WRITTEN TASK
Retype the rows below word for word, starting at the line that contains "Task: Open the hamburger main menu icon" and ending at the line that contains "[x=602, y=284]", with both of those lines included.

§

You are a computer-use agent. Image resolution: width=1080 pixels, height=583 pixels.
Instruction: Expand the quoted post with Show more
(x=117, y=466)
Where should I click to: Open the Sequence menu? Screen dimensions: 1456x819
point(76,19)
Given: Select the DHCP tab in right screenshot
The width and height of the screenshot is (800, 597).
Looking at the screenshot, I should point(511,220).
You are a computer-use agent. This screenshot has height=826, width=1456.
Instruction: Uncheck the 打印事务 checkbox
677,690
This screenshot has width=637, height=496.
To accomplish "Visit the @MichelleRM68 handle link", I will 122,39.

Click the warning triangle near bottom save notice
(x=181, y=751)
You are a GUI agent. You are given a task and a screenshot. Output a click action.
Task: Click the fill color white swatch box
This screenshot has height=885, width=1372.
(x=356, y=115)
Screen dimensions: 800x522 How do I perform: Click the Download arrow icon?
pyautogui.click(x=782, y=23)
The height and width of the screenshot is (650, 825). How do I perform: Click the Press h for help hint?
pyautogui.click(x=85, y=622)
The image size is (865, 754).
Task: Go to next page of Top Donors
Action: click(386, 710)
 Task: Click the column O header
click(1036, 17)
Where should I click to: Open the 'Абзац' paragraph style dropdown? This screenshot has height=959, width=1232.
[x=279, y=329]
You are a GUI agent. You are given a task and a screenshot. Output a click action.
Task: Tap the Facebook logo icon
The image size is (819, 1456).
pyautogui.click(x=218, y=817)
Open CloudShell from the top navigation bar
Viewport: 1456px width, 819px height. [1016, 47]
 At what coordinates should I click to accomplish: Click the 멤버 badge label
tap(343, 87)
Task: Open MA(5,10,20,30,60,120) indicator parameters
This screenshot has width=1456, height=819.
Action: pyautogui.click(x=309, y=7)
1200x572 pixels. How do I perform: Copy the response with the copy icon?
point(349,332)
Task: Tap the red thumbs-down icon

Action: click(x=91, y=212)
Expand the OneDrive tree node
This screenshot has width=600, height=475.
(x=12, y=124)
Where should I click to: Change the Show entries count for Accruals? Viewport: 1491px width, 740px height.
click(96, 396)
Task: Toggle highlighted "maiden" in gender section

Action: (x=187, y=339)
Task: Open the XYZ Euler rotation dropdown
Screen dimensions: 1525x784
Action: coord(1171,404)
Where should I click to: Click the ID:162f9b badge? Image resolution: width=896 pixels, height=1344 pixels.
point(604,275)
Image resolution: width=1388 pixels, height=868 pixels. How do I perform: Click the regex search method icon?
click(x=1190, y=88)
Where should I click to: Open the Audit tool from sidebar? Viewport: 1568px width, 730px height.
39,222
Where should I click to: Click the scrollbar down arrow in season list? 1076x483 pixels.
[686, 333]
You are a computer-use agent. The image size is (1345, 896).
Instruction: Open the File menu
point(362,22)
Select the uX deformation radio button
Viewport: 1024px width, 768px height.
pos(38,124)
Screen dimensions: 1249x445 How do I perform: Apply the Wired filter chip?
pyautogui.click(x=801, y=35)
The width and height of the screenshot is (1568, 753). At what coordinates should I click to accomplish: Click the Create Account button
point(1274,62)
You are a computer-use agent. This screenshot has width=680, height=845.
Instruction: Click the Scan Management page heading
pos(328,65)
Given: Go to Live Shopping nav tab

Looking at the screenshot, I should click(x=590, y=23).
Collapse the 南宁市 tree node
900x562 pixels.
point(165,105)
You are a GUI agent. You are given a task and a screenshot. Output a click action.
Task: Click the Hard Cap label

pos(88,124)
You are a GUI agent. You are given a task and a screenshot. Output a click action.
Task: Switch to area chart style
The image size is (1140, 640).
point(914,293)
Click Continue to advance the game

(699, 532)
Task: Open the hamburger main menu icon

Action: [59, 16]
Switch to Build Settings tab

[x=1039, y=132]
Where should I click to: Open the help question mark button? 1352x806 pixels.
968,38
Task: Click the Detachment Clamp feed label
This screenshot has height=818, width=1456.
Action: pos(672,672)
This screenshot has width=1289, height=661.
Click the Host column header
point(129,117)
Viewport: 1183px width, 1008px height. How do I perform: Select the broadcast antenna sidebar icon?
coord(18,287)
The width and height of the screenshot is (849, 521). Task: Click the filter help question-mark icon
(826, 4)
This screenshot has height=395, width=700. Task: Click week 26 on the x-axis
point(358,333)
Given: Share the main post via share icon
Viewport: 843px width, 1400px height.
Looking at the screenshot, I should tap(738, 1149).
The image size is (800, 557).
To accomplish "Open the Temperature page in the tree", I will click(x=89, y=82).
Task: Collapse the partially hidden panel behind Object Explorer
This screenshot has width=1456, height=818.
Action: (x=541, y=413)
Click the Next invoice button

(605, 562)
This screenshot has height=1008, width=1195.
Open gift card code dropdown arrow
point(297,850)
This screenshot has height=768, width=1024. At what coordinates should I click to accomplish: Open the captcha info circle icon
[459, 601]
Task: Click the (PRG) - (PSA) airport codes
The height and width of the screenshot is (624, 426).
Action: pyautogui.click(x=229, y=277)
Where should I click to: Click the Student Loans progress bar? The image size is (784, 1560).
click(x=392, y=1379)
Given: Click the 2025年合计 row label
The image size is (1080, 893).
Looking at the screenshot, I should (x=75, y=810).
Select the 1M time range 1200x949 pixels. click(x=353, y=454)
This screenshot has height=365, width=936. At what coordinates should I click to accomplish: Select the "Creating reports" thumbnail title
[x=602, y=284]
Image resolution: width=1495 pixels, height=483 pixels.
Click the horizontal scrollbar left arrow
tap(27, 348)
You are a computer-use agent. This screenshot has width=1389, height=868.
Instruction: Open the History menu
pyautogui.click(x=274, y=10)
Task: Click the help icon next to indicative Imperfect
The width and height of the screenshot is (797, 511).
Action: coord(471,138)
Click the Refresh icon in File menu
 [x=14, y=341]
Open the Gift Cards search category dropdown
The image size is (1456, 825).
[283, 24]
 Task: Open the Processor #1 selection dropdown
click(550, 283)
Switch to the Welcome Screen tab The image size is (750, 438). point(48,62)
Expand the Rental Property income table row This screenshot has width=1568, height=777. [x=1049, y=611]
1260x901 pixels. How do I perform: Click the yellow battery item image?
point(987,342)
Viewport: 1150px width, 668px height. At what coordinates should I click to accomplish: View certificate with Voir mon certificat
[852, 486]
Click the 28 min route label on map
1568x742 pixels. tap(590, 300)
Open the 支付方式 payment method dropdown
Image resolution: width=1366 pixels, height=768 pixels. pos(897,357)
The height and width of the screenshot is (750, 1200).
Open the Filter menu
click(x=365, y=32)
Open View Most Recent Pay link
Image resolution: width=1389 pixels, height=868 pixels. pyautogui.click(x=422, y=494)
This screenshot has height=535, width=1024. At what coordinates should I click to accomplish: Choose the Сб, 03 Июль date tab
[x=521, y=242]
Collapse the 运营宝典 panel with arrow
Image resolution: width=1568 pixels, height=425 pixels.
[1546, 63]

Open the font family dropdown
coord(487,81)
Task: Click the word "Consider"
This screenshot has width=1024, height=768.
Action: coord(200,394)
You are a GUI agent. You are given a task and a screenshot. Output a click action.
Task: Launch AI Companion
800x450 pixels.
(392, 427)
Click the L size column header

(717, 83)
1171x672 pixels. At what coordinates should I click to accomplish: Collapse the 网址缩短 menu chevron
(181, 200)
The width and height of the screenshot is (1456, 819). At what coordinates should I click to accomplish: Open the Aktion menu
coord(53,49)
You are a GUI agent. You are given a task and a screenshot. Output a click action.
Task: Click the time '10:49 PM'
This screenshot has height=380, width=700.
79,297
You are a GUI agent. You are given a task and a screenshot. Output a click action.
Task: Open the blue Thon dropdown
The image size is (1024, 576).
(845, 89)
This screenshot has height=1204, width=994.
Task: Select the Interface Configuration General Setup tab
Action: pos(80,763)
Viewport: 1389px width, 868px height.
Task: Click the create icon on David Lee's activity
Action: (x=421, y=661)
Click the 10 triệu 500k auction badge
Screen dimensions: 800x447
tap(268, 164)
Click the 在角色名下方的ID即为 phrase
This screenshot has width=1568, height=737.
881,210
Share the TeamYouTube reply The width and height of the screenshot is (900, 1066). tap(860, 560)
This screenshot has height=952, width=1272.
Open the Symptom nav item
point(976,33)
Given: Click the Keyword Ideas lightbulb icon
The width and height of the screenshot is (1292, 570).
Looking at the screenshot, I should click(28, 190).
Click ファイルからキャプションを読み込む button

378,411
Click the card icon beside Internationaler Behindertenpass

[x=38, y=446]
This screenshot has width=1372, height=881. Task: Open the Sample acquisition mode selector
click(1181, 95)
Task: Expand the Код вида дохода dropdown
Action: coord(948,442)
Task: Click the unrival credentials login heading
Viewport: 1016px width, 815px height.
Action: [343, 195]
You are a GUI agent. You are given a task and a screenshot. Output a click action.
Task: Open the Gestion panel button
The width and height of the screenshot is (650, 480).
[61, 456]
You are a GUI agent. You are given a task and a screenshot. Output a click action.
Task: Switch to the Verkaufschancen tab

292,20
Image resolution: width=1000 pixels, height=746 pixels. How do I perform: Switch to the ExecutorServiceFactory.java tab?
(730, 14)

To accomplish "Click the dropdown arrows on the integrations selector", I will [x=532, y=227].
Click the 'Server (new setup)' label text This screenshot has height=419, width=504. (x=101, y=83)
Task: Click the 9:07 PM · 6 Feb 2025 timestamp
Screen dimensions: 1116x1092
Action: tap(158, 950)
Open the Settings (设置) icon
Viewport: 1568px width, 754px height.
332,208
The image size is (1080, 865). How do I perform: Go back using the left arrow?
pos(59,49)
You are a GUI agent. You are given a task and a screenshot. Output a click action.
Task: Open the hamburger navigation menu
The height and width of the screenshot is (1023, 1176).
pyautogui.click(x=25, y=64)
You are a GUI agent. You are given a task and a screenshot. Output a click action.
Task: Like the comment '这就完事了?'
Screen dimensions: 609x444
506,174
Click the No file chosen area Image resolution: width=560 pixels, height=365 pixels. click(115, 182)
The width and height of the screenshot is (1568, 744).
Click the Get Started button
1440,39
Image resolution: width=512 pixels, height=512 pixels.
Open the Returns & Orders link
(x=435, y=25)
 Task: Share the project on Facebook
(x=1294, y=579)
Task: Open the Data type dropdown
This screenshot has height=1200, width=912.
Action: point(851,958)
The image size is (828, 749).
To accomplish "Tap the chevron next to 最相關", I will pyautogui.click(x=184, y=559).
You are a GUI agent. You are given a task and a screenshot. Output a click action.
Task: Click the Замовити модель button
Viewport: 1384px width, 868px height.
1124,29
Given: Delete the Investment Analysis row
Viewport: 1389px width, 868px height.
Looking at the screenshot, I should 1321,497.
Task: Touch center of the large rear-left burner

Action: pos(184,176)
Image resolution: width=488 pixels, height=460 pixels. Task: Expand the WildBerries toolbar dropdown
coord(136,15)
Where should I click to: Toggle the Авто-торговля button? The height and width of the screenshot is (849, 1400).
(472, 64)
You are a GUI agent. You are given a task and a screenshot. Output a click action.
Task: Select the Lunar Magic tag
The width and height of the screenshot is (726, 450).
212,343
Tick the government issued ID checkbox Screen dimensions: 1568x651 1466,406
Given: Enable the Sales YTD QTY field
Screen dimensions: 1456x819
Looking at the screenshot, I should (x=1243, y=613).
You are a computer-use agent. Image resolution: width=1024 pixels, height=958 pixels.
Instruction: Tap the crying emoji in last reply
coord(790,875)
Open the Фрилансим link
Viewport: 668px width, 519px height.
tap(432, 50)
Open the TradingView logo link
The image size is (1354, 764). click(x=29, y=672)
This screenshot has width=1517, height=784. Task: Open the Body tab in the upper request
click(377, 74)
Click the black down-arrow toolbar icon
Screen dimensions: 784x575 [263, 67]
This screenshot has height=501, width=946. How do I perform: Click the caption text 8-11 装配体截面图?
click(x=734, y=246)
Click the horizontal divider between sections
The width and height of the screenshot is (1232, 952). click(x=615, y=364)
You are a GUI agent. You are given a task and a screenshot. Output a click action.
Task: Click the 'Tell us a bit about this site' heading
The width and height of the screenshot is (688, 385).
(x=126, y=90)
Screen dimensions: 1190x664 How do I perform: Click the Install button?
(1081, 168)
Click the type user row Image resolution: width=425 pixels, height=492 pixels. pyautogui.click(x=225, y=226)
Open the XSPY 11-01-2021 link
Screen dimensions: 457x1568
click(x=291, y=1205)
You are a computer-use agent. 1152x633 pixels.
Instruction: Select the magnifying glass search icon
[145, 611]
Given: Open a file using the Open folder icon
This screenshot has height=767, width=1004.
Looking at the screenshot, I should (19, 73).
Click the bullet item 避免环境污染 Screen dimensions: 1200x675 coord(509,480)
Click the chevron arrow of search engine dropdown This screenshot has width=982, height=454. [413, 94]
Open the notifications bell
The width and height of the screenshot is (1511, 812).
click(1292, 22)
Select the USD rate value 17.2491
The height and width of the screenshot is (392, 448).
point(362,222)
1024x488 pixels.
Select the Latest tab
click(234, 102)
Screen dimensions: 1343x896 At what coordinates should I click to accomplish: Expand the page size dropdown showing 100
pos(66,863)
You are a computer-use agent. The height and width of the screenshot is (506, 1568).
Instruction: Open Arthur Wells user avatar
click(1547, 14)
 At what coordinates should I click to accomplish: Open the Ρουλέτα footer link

§

OUTPUT BELOW
Task: Open the hamburger main menu icon

Action: [59, 16]
Switch to Build Settings tab

[x=1039, y=132]
Where should I click to: Open the help question mark button? 1352x806 pixels.
968,38
Task: Click the Detachment Clamp feed label
This screenshot has height=818, width=1456.
Action: pos(672,672)
This screenshot has width=1289, height=661.
Click the Host column header
point(129,117)
Viewport: 1183px width, 1008px height. How do I perform: Select the broadcast antenna sidebar icon?
coord(18,287)
The width and height of the screenshot is (849, 521). Task: Click the filter help question-mark icon
(826, 4)
This screenshot has height=395, width=700. Task: Click week 26 on the x-axis
point(358,333)
Given: Share the main post via share icon
Viewport: 843px width, 1400px height.
Looking at the screenshot, I should tap(738, 1149).
The image size is (800, 557).
To accomplish "Open the Temperature page in the tree", I will click(x=89, y=82).
Task: Collapse the partially hidden panel behind Object Explorer
This screenshot has width=1456, height=818.
Action: (x=541, y=413)
Click the Next invoice button

(605, 562)
This screenshot has height=1008, width=1195.
Open gift card code dropdown arrow
point(297,850)
This screenshot has height=768, width=1024. At what coordinates should I click to accomplish: Open the captcha info circle icon
[459, 601]
Task: Click the (PRG) - (PSA) airport codes
The height and width of the screenshot is (624, 426).
Action: pyautogui.click(x=229, y=277)
Where should I click to: Click the Student Loans progress bar? The image size is (784, 1560).
click(x=392, y=1379)
Given: Click the 2025年合计 row label
The image size is (1080, 893).
Looking at the screenshot, I should (x=75, y=810).
Select the 1M time range 1200x949 pixels. click(x=353, y=454)
This screenshot has height=365, width=936. At what coordinates should I click to accomplish: Select the "Creating reports" thumbnail title
[x=602, y=284]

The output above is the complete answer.